[[ Given data open ]]
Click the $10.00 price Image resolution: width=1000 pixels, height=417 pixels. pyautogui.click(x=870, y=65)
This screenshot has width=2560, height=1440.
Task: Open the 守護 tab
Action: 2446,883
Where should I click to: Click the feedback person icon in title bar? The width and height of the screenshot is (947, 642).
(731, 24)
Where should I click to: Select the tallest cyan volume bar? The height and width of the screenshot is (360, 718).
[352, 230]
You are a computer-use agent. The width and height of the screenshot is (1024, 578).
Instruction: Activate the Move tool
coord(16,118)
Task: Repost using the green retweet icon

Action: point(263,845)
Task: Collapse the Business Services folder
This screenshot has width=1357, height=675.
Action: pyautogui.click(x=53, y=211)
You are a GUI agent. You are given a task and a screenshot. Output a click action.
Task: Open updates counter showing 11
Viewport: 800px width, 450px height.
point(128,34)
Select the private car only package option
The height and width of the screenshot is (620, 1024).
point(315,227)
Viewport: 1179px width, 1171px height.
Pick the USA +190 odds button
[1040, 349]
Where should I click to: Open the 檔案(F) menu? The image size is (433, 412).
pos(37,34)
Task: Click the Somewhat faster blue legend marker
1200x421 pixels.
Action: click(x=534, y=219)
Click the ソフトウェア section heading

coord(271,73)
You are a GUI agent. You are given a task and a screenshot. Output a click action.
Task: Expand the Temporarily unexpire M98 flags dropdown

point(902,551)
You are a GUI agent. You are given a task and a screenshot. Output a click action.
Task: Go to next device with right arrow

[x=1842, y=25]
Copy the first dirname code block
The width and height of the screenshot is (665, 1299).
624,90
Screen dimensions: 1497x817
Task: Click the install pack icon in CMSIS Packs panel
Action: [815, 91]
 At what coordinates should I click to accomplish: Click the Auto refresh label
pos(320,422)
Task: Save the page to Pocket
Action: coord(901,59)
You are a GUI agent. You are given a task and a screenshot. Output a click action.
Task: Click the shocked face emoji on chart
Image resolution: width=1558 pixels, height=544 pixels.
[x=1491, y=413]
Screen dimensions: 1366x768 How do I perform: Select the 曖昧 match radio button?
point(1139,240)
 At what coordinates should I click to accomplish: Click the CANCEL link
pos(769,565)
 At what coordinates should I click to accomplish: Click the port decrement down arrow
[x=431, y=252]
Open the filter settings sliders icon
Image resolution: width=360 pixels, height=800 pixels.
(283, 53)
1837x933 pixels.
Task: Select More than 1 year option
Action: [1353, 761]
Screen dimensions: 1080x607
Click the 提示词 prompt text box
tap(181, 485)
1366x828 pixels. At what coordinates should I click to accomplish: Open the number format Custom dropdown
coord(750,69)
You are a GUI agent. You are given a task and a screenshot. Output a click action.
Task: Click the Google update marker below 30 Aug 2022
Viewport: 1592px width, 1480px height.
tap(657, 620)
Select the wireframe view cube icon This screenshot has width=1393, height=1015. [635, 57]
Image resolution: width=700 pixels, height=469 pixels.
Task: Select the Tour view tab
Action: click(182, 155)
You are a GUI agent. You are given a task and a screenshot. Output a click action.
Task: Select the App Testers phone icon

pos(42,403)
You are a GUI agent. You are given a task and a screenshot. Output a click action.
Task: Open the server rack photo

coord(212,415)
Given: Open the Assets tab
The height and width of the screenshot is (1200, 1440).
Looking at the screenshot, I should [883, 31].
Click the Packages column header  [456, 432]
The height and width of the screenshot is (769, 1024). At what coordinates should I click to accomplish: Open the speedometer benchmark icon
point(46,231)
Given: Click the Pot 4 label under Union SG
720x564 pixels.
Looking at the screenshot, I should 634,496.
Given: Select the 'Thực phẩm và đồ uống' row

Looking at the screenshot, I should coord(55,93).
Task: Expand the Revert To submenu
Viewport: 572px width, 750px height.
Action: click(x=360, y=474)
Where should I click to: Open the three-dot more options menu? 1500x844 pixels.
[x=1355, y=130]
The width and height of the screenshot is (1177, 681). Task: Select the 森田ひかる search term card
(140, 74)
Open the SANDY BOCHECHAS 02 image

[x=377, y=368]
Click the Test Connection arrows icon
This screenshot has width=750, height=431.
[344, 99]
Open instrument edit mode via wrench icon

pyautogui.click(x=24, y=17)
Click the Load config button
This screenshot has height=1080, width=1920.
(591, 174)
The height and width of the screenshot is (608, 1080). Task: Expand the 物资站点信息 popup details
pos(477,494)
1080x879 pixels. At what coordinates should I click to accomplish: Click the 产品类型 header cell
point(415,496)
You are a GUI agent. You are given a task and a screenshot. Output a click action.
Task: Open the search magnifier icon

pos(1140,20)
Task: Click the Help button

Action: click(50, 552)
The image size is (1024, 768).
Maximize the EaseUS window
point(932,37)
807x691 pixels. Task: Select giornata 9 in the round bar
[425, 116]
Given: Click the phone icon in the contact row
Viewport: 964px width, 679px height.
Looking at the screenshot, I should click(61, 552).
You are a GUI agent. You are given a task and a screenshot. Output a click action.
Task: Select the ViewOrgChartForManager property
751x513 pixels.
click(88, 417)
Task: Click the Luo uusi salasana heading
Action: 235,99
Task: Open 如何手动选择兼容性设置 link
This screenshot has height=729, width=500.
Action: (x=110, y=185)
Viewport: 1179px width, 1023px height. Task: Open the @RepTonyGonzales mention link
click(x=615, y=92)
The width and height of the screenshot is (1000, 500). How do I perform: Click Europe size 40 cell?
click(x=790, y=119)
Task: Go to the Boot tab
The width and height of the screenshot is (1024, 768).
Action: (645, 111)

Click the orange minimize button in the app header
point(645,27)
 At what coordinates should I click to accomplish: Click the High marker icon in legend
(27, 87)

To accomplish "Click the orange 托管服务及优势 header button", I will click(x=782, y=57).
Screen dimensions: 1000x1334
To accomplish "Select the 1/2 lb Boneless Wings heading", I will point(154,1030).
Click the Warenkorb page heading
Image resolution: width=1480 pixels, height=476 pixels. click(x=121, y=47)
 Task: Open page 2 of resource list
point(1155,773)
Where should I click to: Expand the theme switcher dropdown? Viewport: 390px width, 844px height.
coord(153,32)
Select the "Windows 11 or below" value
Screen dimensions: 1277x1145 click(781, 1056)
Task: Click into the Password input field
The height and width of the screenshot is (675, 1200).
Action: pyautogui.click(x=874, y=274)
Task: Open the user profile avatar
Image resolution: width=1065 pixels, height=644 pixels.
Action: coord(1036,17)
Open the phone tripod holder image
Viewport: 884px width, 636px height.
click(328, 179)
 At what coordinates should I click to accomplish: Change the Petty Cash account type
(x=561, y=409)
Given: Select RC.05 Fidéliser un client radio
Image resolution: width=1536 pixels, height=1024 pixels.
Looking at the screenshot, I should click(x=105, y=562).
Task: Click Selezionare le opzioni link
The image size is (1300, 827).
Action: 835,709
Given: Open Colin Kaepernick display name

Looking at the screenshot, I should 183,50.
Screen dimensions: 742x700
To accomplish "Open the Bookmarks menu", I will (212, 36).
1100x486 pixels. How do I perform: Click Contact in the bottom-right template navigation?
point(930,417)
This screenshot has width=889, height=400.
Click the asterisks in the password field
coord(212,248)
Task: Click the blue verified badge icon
[[ Given data closed ]]
- _Your assignment_:
Out of the material above, select every line that holds the string "blue".

- _Task answer_:
Task: Click the Somewhat faster blue legend marker
Task: Click the blue verified badge icon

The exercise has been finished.